Reply #4 by Bob Anderson
Posted: October 6, 2010 at 19:49
I know little about Tumeric or other herbs but look forward to enlightenment. Anything natural that will help MRSA sufferers is good.

I know a lot about garlic and am willing to teach anyone who will listen.

It usually seems like combinations work better than any one alone.

Whatever works.

Reply #5 by caringaj
Posted: October 9, 2010 at 06:52
Ask your doctor about Bactroban (municipron) ointment. I have been swabbing my nose with the ointment 2 to 3 times a week and have not had an outbreak in over 6 years. I don't take any herbs or use garlic. However, the bactroban seems to have done the trick for me. The bacteria lives in your nose. The bactroban ointment kills it.
Reply #6 by Mom in Calif
Posted: October 9, 2010 at 20:16
For a while, turmeric was one of the supplements we had in our rotation, but in our family's experience garlic was stronger and seemed to have a more immediate effect as far as immune support goes. We did not try it in poultices, though. I bet that would work. We just didn't see much result from turmeric pills.

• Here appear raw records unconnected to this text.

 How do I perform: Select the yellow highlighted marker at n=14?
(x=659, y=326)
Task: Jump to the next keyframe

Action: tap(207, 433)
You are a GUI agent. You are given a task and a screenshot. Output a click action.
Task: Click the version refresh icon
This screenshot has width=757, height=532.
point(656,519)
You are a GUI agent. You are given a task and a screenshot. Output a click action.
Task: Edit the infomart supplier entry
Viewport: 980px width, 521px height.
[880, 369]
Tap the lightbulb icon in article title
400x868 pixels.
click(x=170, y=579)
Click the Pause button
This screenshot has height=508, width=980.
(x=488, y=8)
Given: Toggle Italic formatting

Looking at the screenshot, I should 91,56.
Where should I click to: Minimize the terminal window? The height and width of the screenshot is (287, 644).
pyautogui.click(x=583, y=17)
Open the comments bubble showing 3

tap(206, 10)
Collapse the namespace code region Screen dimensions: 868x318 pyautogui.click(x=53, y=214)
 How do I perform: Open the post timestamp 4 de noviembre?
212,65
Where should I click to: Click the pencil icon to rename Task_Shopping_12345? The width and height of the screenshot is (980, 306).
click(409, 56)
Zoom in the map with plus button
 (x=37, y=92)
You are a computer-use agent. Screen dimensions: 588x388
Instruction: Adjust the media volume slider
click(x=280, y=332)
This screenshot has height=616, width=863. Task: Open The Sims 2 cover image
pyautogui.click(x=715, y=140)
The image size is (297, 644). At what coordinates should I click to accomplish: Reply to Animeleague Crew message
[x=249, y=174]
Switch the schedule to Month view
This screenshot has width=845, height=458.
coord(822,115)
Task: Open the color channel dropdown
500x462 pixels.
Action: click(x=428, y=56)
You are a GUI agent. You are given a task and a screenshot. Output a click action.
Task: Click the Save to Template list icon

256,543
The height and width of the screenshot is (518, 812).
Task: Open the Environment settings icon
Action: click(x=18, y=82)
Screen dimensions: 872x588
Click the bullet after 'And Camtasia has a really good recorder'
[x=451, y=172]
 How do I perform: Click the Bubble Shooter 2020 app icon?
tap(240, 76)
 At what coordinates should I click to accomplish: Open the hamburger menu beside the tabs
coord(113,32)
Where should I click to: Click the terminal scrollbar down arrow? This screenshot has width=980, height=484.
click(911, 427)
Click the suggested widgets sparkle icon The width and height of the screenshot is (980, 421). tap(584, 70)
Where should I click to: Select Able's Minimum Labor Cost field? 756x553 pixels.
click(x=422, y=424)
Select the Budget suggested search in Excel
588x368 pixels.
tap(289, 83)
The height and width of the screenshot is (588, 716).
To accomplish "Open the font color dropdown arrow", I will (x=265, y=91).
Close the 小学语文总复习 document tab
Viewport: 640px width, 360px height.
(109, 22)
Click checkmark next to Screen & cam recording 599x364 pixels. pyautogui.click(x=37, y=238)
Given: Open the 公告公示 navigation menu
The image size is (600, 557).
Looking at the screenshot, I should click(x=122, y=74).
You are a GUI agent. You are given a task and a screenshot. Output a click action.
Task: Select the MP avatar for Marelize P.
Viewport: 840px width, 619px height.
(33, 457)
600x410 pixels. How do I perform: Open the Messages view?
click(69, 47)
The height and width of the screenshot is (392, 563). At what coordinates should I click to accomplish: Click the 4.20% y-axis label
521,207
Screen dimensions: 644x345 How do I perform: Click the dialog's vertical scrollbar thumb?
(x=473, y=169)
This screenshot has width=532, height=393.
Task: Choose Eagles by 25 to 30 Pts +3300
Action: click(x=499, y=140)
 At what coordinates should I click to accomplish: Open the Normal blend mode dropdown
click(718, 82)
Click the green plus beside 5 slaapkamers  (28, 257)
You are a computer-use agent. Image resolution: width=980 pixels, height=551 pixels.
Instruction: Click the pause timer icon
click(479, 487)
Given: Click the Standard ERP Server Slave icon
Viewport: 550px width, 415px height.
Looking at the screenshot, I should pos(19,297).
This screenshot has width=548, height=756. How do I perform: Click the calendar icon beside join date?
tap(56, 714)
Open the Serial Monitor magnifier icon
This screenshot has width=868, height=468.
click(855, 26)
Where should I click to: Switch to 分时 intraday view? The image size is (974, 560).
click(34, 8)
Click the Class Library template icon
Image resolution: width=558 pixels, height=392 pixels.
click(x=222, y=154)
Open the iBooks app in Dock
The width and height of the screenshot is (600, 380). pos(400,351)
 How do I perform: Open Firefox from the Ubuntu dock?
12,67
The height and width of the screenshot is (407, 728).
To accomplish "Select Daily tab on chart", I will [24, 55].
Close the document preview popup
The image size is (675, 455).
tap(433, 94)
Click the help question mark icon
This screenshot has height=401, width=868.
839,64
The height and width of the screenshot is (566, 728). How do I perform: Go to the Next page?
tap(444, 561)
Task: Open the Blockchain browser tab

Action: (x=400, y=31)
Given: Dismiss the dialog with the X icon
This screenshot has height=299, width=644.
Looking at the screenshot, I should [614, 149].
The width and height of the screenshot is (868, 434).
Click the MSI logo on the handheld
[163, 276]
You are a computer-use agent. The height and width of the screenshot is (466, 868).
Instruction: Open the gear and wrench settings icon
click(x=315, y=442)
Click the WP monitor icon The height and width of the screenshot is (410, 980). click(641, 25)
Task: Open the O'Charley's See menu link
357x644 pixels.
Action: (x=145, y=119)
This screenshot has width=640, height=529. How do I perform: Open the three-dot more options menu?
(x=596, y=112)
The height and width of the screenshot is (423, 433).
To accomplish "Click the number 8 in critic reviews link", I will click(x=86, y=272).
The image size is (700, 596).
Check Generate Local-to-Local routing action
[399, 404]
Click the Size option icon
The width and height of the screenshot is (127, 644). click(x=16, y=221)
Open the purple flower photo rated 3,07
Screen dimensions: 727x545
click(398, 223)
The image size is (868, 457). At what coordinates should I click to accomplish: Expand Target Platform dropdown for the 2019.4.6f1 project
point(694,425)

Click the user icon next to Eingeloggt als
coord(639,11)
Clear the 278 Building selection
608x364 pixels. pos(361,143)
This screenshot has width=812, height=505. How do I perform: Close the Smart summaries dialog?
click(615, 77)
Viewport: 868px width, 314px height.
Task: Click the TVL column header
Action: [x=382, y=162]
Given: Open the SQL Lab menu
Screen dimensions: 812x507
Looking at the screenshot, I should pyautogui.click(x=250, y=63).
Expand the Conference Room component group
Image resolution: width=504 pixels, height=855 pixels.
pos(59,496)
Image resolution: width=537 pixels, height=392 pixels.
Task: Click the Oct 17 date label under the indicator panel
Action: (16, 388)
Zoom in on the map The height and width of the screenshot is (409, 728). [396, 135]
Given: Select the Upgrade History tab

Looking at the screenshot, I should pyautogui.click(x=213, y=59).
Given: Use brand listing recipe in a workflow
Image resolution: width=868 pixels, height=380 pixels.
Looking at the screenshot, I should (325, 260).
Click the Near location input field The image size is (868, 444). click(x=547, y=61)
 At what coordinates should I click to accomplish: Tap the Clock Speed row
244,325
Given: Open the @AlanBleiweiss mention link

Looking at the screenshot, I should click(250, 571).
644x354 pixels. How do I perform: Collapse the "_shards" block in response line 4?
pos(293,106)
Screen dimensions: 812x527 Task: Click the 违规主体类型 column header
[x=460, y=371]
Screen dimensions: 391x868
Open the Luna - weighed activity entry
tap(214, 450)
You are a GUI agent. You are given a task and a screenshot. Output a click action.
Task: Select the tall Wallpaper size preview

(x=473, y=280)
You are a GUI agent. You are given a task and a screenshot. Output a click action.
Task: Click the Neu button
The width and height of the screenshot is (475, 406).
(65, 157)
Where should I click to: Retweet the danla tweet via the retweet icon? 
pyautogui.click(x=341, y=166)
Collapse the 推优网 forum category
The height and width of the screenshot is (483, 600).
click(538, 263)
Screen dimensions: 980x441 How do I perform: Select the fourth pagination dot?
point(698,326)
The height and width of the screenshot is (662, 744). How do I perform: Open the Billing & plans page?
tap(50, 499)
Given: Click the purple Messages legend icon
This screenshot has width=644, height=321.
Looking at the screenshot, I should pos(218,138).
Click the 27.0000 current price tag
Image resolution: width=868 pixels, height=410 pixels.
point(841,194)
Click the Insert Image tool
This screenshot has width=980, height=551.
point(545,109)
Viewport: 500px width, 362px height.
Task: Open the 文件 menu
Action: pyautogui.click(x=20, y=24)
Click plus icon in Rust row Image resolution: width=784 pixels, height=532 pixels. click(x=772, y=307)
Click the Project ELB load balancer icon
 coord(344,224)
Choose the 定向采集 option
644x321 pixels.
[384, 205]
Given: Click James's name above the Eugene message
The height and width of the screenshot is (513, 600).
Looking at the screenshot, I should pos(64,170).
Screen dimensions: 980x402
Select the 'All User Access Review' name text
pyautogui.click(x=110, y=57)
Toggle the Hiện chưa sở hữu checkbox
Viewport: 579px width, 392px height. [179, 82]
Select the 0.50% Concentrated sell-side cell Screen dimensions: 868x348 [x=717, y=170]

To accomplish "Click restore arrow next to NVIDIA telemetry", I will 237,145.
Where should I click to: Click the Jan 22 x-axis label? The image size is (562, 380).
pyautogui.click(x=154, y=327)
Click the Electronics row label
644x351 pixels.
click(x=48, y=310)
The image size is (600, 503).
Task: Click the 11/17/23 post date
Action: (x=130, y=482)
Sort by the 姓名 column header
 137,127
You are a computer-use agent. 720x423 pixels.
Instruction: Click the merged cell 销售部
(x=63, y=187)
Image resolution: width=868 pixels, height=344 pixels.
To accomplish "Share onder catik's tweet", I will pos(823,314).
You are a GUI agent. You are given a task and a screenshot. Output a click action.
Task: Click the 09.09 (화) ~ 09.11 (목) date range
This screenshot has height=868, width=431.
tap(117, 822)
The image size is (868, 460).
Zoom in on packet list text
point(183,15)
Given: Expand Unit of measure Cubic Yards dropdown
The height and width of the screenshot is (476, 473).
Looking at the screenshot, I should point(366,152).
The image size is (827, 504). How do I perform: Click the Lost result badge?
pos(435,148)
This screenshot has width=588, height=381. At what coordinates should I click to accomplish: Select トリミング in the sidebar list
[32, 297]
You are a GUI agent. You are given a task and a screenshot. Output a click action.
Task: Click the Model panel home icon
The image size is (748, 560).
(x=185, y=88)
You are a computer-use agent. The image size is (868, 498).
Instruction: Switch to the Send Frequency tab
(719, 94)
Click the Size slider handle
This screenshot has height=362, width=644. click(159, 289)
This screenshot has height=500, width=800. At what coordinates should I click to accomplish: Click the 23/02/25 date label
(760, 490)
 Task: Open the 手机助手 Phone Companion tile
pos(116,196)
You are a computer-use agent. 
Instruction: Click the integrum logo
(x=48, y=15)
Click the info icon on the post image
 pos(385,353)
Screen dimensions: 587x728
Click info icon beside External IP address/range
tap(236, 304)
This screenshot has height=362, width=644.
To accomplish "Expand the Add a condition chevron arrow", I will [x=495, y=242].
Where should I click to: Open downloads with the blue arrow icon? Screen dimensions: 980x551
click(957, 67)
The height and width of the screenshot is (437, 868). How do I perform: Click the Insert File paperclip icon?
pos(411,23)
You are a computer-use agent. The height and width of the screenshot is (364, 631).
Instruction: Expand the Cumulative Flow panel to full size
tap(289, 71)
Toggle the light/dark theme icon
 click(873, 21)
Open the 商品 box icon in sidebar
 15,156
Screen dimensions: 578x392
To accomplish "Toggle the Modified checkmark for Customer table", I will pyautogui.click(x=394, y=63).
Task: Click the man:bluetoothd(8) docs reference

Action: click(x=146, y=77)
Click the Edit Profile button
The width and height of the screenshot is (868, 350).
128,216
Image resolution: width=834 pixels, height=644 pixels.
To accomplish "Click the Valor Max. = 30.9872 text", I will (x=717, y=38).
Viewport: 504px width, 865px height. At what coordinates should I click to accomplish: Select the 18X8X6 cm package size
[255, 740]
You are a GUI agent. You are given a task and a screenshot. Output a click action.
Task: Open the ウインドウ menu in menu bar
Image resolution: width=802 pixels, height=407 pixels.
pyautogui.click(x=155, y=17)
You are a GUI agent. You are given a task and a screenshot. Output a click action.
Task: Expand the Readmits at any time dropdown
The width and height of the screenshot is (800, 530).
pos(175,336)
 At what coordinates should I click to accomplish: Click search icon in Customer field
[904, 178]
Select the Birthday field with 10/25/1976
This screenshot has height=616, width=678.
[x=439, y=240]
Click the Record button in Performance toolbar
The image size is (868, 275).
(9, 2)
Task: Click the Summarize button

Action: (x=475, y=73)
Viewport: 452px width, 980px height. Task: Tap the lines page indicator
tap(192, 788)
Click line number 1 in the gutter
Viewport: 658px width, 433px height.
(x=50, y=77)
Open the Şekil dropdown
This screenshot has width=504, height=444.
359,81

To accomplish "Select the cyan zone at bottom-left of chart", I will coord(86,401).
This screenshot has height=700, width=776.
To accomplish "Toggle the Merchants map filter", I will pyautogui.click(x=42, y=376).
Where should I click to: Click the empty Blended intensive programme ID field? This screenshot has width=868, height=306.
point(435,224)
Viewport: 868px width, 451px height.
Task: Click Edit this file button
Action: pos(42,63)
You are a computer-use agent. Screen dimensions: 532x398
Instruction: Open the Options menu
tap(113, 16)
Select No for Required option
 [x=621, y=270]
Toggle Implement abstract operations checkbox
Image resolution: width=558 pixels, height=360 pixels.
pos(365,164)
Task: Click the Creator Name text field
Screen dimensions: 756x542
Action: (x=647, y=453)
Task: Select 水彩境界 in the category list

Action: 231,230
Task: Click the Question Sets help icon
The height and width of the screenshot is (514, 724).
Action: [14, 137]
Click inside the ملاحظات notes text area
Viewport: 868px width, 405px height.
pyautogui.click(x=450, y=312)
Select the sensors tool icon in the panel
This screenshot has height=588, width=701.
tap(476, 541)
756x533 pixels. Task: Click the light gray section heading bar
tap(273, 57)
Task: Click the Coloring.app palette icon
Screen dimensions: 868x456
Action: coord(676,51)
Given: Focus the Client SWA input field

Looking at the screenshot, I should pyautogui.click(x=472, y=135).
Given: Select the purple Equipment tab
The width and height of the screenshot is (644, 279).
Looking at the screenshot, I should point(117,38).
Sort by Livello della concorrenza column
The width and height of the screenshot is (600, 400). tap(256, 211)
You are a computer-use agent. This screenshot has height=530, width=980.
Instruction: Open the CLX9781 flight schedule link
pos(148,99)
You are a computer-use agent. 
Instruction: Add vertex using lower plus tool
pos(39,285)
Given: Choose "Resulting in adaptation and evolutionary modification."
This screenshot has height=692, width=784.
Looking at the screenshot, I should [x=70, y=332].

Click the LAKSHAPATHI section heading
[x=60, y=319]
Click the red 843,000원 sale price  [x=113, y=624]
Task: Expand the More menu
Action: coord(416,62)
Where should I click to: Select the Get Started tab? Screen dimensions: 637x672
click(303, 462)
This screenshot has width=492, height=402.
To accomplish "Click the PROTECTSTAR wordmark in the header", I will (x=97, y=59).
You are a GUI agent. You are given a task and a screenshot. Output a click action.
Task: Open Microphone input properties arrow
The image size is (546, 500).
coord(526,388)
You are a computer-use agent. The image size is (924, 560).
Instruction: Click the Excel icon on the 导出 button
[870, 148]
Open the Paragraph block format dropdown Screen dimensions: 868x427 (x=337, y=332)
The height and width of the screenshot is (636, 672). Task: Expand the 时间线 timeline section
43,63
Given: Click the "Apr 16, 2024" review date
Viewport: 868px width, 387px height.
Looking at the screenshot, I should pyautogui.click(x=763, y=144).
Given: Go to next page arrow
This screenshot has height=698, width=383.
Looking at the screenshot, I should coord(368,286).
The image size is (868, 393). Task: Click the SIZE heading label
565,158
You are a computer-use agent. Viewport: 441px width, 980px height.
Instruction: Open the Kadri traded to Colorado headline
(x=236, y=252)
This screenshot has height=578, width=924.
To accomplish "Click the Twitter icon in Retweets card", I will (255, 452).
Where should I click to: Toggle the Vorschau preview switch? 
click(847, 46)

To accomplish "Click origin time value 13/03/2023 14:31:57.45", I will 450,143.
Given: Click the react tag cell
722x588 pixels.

I think incorporating turmeric in one's diet on a regular basis might do more. In India, consumption of turmeric-based curries is credited with keeping many Western-style health problems away.

Reply #7 by Aben
Posted: October 13, 2010 at 23:03
to Caringaj
How long do you apply the bactroban? Have you been taking it for straight years?
I am on my second outbreak. First one about 1 1/2 month ago. First time I was
prescribed with Bactrim DS for 10 days. Now Bactrim again with Bactroban and
Hibiclens. My wife had an outbreak last week and she is finishing the bactrim. We are
both using Bactroban 2-3 times a day, as directed, but what should we do after using
it all? How long should we take the bactroban? How many times a day, then per
week? We are gonna contact an Infectious Disease very soon.
Reply #8 by Aben
Posted: October 13, 2010 at 23:05
I have heard about Bleach Baths and read a report from a study that it was found to
be more effective than hibiclens.
Reply #9 by Aben
Posted: October 13, 2010 at 23:29
Please, read this.
Reply #10 by caringaj
Posted: October 14, 2010 at 03:27
To Aben - I have been using the Bactroban ointment in my nose 2 or 3 times a week. I use a very small amount and have been doing it for 6 years. I have had no MRSA outbreaks in six years. I don't use garlic or any of the other herbs mentioned on this board, nor do I take bleach baths. Just shower with ordinary soap. Hope this info helps.
Reply #11 by Aben
Posted: October 14, 2010 at 04:11
I am sure it will help. I know its there, I just don't want it to come back again or
spread systemically. Where do you get it? Do you always need a prescription from a
doctor? I have seen generics in amazon. Thanks caringaj.
Reply #12 by caringaj
Posted: October 14, 2010 at 05:19
To Aben - Get an RX from your doctor for the ointment. The generic name is Municipron, which is what I get.
Reply #13 by ladyk
Posted: October 14, 2010 at 08:05
Aben -

You mentioned you’re a med student… in such a capacity, a person’s protection is taught. Therefore, I’d like to suggest you research information concerning the ‘resistant factor’ mutations (like MRSA) possess.

Overusing/Misusing antibiotics (ointment or otherwise) is an inescapable caution concerning multi-drug resistance today. Scientific studies confirm this risk factor. Forum participants have dealt with this complication first hand, going through rounds and rounds of various antibiotics. Clindamycin comes to mind concerning inducible resistance. Resistance to Methicillin, Vancomycin, and so many more. And there are studies which confirm Bactroban resistance also occurs.

Misinformation, is misinformation… and using Bactroban to decolonize nares 2 -3 x weekly x ½ a dozen years or so - whether colonized or not - is misinformation! Whether it is ‘working’ for caringaj remains to be seen, since we have not been provided her last true nare culture results?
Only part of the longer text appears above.